▶ **YANG DIKERJAKAN**:
Bisakah Anda mengutip seluruh teks tentang silsilah pernikahan Sultan Bima di bawah ini secara utuh, kata demi kata?

▶ **KUTIPAN HALAMAN**:

====================

5). Sultan Hasanuddin (Sultan Bima ke- V) menikah dengan Karaeng Bissa Mpole (anaknya Karaeng Parang Bone dengan Karaeng Bonto Mate’ne) pada tanggal 12 september 1704. Dari pernikahan ini melahirkan Sultan Alaudin Muhammad Syah pada tahun 1707 (Sultan Bima ke- VI).
6). Sultan Alaudin Muhammad Syah (Sultan Bima ke- VI) menikah dengan Karaeng Tana Sanga Mamonca Raji (putrinya Sultan Sirajuddin, Gowa) pada tahun 1727. Pernikahan ini melahirkan Kumala Bumi Pertiga dan Abdul Kadim yang kemudian diangkat menjadi Sultan Bima ke- VII pada tahun 1747. Ketika itu beliau baru berumur 13 tahun. Kumala Bumi Pertiga putrinya Sultan Alauddin Muhammad Syah dengan Karaeng Tana Sanga Mamonca Raji ini kemudian menikah dengan Abdul Kudus (putra Sultan Gowa ) pada tahun 1747. Pernikahan ini melahirkan Amas Madina Batara Gowa ke-II.

====================

▶ **ENTRI YANG DITAMPILKAN**:

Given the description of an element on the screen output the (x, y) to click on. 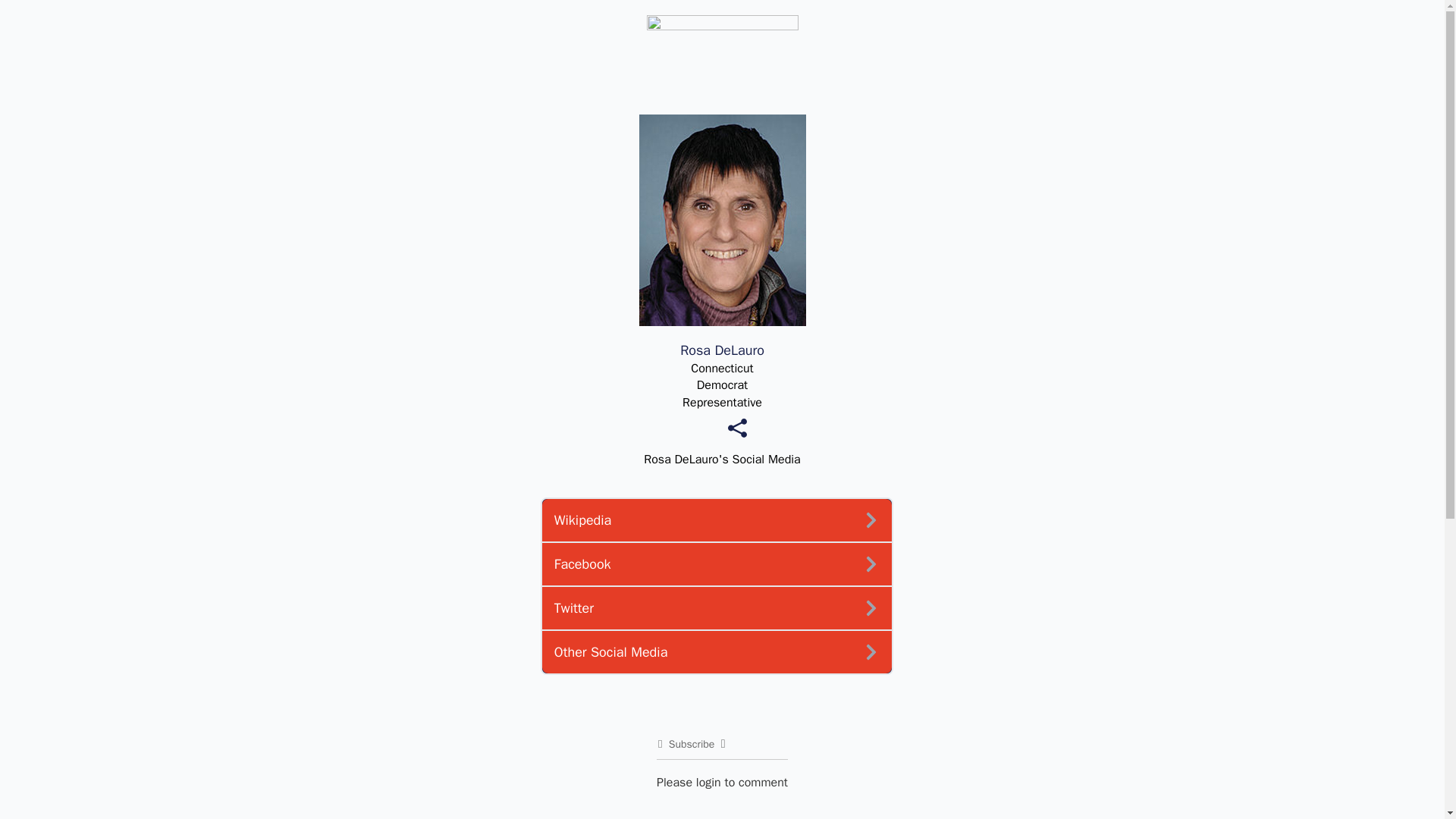
Twitter (716, 608)
Facebook (716, 564)
Rosa DeLauro (721, 350)
Wikipedia (716, 520)
Other Social Media (716, 651)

====================

▶ **HASIL TUGAS INI**:
5). Sultan Hasanuddin (Sultan Bima ke- V) menikah dengan Karaeng Bissa Mpole (anaknya Karaeng Parang Bone dengan Karaeng Bonto Mate’ne) pada tanggal 12 september 1704. Dari pernikahan ini melahirkan Sultan Alaudin Muhammad Syah pada tahun 1707 (Sultan Bima ke- VI).
6). Sultan Alaudin Muhammad Syah (Sultan Bima ke- VI) menikah dengan Karaeng Tana Sanga Mamonca Raji (putrinya Sultan Sirajuddin, Gowa) pada tahun 1727. Pernikahan ini melahirkan Kumala Bumi Pertiga dan Abdul Kadim yang kemudian diangkat menjadi Sultan Bima ke- VII pada tahun 1747. Ketika itu beliau baru berumur 13 tahun. Kumala Bumi Pertiga putrinya Sultan Alauddin Muhammad Syah dengan Karaeng Tana Sanga Mamonca Raji ini kemudian menikah dengan Abdul Kudus (putra Sultan Gowa ) pada tahun 1747. Pernikahan ini melahirkan Amas Madina Batara Gowa ke-II.